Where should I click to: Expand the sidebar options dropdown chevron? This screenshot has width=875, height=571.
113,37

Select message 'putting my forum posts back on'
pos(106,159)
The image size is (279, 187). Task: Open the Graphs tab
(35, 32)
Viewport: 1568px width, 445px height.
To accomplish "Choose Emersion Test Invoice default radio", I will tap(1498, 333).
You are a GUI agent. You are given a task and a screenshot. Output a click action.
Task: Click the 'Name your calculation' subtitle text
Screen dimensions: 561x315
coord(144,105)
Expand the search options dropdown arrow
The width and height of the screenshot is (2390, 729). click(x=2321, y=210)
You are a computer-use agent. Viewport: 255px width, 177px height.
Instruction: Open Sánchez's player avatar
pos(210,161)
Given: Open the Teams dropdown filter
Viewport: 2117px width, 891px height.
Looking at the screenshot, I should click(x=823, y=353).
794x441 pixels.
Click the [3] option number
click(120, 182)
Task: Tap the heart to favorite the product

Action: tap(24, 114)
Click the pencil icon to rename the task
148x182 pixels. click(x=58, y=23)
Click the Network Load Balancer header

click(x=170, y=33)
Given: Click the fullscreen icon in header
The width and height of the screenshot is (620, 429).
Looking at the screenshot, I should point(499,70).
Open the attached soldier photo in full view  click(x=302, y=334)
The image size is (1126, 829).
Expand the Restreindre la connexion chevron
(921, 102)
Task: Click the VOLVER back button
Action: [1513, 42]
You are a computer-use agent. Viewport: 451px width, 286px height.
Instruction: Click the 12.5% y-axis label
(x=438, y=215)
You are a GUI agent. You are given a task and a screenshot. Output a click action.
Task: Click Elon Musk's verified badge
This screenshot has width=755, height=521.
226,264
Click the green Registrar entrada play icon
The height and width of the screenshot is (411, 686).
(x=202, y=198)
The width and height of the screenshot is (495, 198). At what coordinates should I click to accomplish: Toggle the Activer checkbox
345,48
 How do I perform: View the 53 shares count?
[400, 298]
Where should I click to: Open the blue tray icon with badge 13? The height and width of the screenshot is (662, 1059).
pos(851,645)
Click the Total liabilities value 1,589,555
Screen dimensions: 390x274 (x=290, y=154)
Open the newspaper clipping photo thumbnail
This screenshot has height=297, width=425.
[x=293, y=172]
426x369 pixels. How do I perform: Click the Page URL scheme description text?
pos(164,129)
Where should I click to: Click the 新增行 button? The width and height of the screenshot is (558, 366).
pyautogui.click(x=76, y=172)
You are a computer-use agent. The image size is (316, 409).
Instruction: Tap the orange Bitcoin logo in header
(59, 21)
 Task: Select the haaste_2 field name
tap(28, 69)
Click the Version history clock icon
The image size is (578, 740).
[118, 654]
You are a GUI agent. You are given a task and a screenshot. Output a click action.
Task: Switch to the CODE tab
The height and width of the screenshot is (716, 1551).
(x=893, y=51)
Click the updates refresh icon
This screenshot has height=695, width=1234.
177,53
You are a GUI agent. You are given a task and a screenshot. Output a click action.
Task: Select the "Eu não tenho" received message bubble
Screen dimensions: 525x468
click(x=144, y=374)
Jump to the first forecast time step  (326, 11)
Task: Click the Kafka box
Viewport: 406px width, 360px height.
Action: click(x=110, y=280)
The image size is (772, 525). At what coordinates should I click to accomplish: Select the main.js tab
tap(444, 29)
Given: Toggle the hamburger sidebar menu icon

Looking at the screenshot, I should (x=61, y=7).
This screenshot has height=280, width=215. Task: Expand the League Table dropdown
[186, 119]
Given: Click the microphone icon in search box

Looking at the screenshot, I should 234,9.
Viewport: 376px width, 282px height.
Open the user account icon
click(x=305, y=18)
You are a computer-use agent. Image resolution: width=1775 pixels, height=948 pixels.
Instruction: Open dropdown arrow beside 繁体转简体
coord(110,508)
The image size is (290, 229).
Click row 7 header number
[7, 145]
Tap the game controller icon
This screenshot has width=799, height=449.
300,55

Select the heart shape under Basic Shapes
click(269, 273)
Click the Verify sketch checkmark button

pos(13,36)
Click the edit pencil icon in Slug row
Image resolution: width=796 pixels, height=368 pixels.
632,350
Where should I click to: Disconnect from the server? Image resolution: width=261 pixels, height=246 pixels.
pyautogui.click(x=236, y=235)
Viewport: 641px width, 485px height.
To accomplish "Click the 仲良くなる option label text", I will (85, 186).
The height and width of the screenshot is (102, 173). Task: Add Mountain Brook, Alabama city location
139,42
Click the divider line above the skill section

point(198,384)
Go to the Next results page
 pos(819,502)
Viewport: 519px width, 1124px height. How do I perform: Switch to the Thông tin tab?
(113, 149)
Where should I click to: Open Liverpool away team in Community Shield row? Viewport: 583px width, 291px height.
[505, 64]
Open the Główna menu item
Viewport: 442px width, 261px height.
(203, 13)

--------------------------------

#### Task item:
Please retype, with no changes, the lines that run from the first line of the entries to the line with "Given: Open the Teams dropdown filter", both ends included.

#### Task response:
Where should I click to: Expand the sidebar options dropdown chevron? This screenshot has width=875, height=571.
113,37

Select message 'putting my forum posts back on'
pos(106,159)
The image size is (279, 187). Task: Open the Graphs tab
(35, 32)
Viewport: 1568px width, 445px height.
To accomplish "Choose Emersion Test Invoice default radio", I will tap(1498, 333).
You are a GUI agent. You are given a task and a screenshot. Output a click action.
Task: Click the 'Name your calculation' subtitle text
Screen dimensions: 561x315
coord(144,105)
Expand the search options dropdown arrow
The width and height of the screenshot is (2390, 729). click(x=2321, y=210)
You are a computer-use agent. Viewport: 255px width, 177px height.
Instruction: Open Sánchez's player avatar
pos(210,161)
Given: Open the Teams dropdown filter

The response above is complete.